_About this task_
Copy out the records again. Change nothing.

• • • • •

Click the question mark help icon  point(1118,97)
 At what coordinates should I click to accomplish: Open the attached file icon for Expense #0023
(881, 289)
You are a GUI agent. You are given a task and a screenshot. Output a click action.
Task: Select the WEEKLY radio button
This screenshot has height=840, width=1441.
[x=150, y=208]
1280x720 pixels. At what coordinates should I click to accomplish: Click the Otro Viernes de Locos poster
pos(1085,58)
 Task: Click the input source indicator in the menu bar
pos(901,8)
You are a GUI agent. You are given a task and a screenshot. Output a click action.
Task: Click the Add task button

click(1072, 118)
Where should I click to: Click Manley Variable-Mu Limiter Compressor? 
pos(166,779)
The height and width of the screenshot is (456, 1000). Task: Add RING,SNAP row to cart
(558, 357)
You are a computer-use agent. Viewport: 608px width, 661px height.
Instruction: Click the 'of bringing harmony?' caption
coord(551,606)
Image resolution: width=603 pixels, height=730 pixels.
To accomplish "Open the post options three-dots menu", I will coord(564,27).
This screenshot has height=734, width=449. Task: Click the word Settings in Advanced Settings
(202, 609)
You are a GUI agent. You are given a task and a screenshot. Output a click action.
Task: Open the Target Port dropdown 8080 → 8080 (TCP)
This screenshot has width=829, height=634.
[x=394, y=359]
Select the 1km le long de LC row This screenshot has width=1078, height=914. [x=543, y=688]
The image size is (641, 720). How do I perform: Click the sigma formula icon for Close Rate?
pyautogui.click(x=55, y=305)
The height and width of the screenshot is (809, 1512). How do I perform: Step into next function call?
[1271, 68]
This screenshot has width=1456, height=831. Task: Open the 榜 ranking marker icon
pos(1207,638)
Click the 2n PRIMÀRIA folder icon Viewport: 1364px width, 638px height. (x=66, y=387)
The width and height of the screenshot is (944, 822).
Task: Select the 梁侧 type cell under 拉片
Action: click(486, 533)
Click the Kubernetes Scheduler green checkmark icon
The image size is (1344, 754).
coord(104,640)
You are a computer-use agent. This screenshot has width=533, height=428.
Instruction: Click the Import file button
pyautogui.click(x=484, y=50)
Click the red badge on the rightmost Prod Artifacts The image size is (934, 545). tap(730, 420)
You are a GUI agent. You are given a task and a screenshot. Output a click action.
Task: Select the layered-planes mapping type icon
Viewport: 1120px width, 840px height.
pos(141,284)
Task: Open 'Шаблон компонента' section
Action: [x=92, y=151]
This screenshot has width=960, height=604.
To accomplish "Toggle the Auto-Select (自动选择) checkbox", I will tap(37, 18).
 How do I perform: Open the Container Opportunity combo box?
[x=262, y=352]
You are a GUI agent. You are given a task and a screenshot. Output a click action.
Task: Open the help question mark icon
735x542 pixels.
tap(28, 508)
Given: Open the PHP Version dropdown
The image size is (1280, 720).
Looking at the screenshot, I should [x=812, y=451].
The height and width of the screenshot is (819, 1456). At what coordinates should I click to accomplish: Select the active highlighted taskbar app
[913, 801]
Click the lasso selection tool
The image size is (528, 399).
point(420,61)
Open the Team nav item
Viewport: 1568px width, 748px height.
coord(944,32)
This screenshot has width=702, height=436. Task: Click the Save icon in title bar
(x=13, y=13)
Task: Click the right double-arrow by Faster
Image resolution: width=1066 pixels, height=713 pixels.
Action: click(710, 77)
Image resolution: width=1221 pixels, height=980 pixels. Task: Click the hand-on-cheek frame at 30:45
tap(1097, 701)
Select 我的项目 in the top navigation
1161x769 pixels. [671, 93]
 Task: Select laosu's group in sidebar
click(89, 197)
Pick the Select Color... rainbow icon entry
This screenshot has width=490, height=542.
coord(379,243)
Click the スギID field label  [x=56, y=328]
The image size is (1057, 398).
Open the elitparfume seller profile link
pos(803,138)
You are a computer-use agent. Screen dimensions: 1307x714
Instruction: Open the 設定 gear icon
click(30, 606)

• • • • •

_Problem solution_
Click the question mark help icon  point(1118,97)
 At what coordinates should I click to accomplish: Open the attached file icon for Expense #0023
(881, 289)
You are a GUI agent. You are given a task and a screenshot. Output a click action.
Task: Select the WEEKLY radio button
This screenshot has height=840, width=1441.
[x=150, y=208]
1280x720 pixels. At what coordinates should I click to accomplish: Click the Otro Viernes de Locos poster
pos(1085,58)
 Task: Click the input source indicator in the menu bar
pos(901,8)
You are a GUI agent. You are given a task and a screenshot. Output a click action.
Task: Click the Add task button

click(1072, 118)
Where should I click to: Click Manley Variable-Mu Limiter Compressor? 
pos(166,779)
The height and width of the screenshot is (456, 1000). Task: Add RING,SNAP row to cart
(558, 357)
You are a computer-use agent. Viewport: 608px width, 661px height.
Instruction: Click the 'of bringing harmony?' caption
coord(551,606)
Image resolution: width=603 pixels, height=730 pixels.
To accomplish "Open the post options three-dots menu", I will coord(564,27).
This screenshot has height=734, width=449. Task: Click the word Settings in Advanced Settings
(202, 609)
You are a GUI agent. You are given a task and a screenshot. Output a click action.
Task: Open the Target Port dropdown 8080 → 8080 (TCP)
This screenshot has width=829, height=634.
[x=394, y=359]
Select the 1km le long de LC row This screenshot has width=1078, height=914. [x=543, y=688]
The image size is (641, 720). How do I perform: Click the sigma formula icon for Close Rate?
pyautogui.click(x=55, y=305)
The height and width of the screenshot is (809, 1512). How do I perform: Step into next function call?
[1271, 68]
This screenshot has width=1456, height=831. Task: Open the 榜 ranking marker icon
pos(1207,638)
Click the 2n PRIMÀRIA folder icon Viewport: 1364px width, 638px height. (x=66, y=387)
The width and height of the screenshot is (944, 822).
Task: Select the 梁侧 type cell under 拉片
Action: click(486, 533)
Click the Kubernetes Scheduler green checkmark icon
The image size is (1344, 754).
coord(104,640)
You are a computer-use agent. This screenshot has width=533, height=428.
Instruction: Click the Import file button
pyautogui.click(x=484, y=50)
Click the red badge on the rightmost Prod Artifacts The image size is (934, 545). tap(730, 420)
You are a GUI agent. You are given a task and a screenshot. Output a click action.
Task: Select the layered-planes mapping type icon
Viewport: 1120px width, 840px height.
pos(141,284)
Task: Open 'Шаблон компонента' section
Action: [x=92, y=151]
This screenshot has width=960, height=604.
To accomplish "Toggle the Auto-Select (自动选择) checkbox", I will tap(37, 18).
 How do I perform: Open the Container Opportunity combo box?
[x=262, y=352]
You are a GUI agent. You are given a task and a screenshot. Output a click action.
Task: Open the help question mark icon
735x542 pixels.
tap(28, 508)
Given: Open the PHP Version dropdown
The image size is (1280, 720).
Looking at the screenshot, I should [x=812, y=451].
The height and width of the screenshot is (819, 1456). At what coordinates should I click to accomplish: Select the active highlighted taskbar app
[913, 801]
Click the lasso selection tool
The image size is (528, 399).
point(420,61)
Open the Team nav item
Viewport: 1568px width, 748px height.
coord(944,32)
This screenshot has width=702, height=436. Task: Click the Save icon in title bar
(x=13, y=13)
Task: Click the right double-arrow by Faster
Image resolution: width=1066 pixels, height=713 pixels.
Action: click(710, 77)
Image resolution: width=1221 pixels, height=980 pixels. Task: Click the hand-on-cheek frame at 30:45
tap(1097, 701)
Select 我的项目 in the top navigation
1161x769 pixels. [671, 93]
 Task: Select laosu's group in sidebar
click(89, 197)
Pick the Select Color... rainbow icon entry
This screenshot has width=490, height=542.
coord(379,243)
Click the スギID field label  [x=56, y=328]
The image size is (1057, 398).
Open the elitparfume seller profile link
pos(803,138)
You are a computer-use agent. Screen dimensions: 1307x714
Instruction: Open the 設定 gear icon
click(30, 606)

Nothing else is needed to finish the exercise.